The South West African 0-10-0 of 1911 was a steam locomotive from the German South West Africa era.

In 1911, the Lüderitzbucht Eisenbahn (Lüderitzbucht Railway) in German South West Africa placed six locomotives with a 0-10-0 Decapod type wheel arrangement in service. They were no longer in service when all railways in the territory came under the administration of the South African Railways in 1922.

==Manufacturer==
Six locomotives with a 0-10-0 Decapod type wheel arrangement were built in 1910 by Henschel & Son of Kassel in Germany for a French Colony in Africa. The engines were rejected by French inspectors, however, and they were purchased by the German government for £2,000 each in 1911, on behalf of the Lüderitzbucht-Gesellschaft company who leased the Lüderitzbucht Eisenbahn and shared the profits with the government.

==Characteristics==
The locomotive had flat "D" type sliding valves which were actuated by Heusinger valve gear, with Laird type crossheads with single slide bars. To protect the motion from wind-blown sand in the Namib Desert, it had plate shields arranged along the full length of the engine, hinged on the running board to allow access to the motion.

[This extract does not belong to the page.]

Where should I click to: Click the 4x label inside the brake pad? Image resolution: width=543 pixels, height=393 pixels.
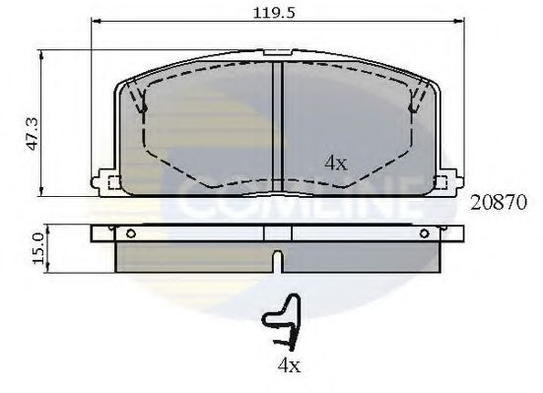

The engine was built on a 3/4 in thick plate frame, strengthened with 1+1/4 in stretchers. It had coupled wheels of 48 in diameter and cylinders of 18+1/2 in bore and 20+5/8 in stroke. The total weight of the engine and tender in full working order was 74 lt and it had a tractive effort of 16220 lbf at 75% of boiler pressure.

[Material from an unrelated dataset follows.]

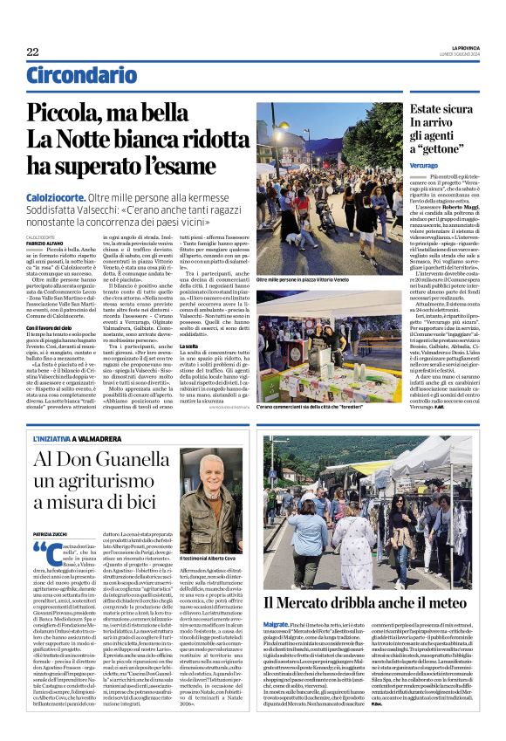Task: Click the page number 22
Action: tap(32, 52)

To allow side-play in curves, the axle boxes of the leading and trailing coupled wheels had no inside flanges. Their wheel arrangement, without leading or trailing wheels to lend stability at speed, was more suitable for yard work at slow speeds than for mainline working. According to one report, their utilisation as mainline engines rapidly resulted in the development of excessive side-play to the extent that the tyres eventually cut into the spring hangers.

==Service==
The locomotives were numbered in the range from 101 to 106 and were placed in service on the Südbahn line from Lüderitzbucht via Seeheim to Kalkfontein, where they formed the mainstay of motive power. Even though the engines were popular with the enginemen, they were not economical in operation. Owing to their light construction, they were allowed to take only three-quarters of their full load.

None of these engines survived the First World War.